1. Prove you did your job

If you need to extract a tooth, obtaining radiographs before and after is paramount. “As a radiograph is a legal document, this is the only confirmation that the procedure you charged for was done to completion,” says Dr. Greenfield. “Tooth root fragments and remnants are quite commonly left in the mouth with extractions.”

2. Detect unerupted teeth

If a tooth hasn't erupted in a patient's mouth, before declaring it's nonexistence, go get that radiograph and make sure something more sinister isn't going on. Dr. Greenfield says that many teeth never erupt and get trapped. The sinister part: That unerupted tooth can become a dentigerous cyst. “Enamel does not belong below the gum line,” he says. “It becomes a foreign body causing an osmotic gradient, which leads to bone destruction.”

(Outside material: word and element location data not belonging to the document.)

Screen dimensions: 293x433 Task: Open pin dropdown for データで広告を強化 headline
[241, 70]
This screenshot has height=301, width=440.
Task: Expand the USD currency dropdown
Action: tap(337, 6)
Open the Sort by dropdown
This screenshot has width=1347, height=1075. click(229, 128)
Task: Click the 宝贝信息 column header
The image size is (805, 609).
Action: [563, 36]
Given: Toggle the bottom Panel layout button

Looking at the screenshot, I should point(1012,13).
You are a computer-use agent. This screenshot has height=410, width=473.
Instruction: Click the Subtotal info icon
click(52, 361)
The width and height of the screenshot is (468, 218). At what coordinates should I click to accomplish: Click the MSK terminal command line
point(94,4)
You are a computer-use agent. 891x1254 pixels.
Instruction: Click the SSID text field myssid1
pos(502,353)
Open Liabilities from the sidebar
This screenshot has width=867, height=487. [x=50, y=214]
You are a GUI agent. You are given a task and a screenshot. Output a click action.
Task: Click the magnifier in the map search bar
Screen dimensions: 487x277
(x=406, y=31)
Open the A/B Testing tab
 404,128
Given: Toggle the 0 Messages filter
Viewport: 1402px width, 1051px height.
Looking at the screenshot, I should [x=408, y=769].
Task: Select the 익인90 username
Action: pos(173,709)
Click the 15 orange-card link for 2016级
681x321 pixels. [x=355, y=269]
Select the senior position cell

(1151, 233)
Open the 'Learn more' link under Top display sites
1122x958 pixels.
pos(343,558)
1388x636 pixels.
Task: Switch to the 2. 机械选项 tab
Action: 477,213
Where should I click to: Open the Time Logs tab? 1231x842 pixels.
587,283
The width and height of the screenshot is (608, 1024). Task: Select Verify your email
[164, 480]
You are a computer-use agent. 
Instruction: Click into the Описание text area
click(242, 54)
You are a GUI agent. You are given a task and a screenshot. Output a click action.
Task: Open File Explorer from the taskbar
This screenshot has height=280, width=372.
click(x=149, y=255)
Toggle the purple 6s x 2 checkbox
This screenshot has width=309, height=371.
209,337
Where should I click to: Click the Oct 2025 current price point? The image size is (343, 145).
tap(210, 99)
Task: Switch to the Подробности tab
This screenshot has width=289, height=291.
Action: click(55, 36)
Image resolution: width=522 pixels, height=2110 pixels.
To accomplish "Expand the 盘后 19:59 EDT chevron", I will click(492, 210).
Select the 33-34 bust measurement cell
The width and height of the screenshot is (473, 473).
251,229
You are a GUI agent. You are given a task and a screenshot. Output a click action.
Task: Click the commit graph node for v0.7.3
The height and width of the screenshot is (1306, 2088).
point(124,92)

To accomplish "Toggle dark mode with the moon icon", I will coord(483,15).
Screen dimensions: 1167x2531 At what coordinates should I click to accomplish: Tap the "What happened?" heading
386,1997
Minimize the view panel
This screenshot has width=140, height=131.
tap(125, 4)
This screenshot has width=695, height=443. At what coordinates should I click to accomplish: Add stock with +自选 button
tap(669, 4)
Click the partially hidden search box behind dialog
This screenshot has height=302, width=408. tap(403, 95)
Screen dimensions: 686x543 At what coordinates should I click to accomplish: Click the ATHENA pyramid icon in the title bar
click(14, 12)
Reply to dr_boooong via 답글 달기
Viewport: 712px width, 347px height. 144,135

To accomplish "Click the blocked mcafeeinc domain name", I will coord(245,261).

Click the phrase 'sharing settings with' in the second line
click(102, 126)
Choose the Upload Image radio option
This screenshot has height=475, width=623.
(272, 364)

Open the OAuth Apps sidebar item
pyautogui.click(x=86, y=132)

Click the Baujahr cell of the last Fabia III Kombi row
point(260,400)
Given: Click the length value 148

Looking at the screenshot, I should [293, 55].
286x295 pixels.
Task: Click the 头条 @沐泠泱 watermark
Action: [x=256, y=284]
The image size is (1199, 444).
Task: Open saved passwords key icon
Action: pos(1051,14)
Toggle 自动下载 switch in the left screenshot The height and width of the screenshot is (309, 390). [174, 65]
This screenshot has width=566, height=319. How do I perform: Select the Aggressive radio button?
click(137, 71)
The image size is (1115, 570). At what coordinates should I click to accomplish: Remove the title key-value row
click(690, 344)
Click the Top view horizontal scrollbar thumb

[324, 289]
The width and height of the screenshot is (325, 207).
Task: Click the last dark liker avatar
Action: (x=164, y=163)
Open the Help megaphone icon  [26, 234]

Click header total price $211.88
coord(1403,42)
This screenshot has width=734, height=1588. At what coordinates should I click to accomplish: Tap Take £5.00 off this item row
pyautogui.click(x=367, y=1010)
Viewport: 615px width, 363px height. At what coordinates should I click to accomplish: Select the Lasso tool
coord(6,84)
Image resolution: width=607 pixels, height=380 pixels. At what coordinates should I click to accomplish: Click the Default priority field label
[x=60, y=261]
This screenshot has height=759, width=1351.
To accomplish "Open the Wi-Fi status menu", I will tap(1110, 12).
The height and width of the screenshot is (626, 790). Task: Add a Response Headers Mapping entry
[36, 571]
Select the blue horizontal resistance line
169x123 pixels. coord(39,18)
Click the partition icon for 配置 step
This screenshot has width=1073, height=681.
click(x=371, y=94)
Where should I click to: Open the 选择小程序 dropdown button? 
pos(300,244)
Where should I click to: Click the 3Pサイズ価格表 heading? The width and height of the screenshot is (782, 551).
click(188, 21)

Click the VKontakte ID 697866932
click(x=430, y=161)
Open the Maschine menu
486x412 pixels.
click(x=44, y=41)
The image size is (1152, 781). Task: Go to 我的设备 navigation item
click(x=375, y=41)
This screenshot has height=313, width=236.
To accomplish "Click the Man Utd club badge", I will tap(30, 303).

An embedded incisor that was picked up on radiography. (Photos courtesy of Dr. Barden Greenfield)

3. Clue in to whether a mass is benign or malignant

Yes, histopathology is the only way to absolutely determine whether an oral mass is malignant, but a radiograph can provide some guidance while you're waiting on the official histopath results. “If a destructive mass is present but the teeth are not deviated from their normal anatomical positions, you can assume it's a malignant mass,” says Dr. Greenfield. “Odontogenic tumors tend to move teeth as they grow.”

A dentigerous cyst of the right mandibular first premolar tooth.

4. Determine whether a tooth is still vital

Did you know that the narrower the dentin wall and the wider the pulp cavity, the younger the pet? Yep, pulp matures as a pet ages. Dr. Greenfield says this fact can help you determine whether a tooth has died. “One way to assess the vitality of a tooth is to radiograph the contralateral tooth to assess pulp cavity width,” he says. “Premature maturation, or tooth death, results in a static pulp canal width.”

A radiograph of a nonvital tooth. Note the wide pulp cavity indicating premature maturation (tooth death).

5. Go digital for out-of-sight results

Digital or conventional radiography? That might be your next question. You can go either way, but Dr. Greenfield is firmly on the digital side. “Digital radiography produces images that are easily manipulated, catalogued, and visualized, and in many instances, superior to film,” he says. (Click here to read another veterinarian's view on this question.)

A radiograph from a dog that had a normal looking tooth with no probing pathology. This blood-borne abscess is called anachoresis and can only be diagnosed via dental radiographs.